Records for this exercise section start

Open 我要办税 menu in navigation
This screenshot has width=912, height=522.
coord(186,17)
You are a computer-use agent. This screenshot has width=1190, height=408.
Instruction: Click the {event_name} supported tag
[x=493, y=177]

Records for this exercise section end

# [What is needed]
Could you retype exactly the lines above from the one containing "You are a computer-use" through the last line of the records, both included, and nothing else?

# [Task response]
You are a computer-use agent. This screenshot has width=1190, height=408.
Instruction: Click the {event_name} supported tag
[x=493, y=177]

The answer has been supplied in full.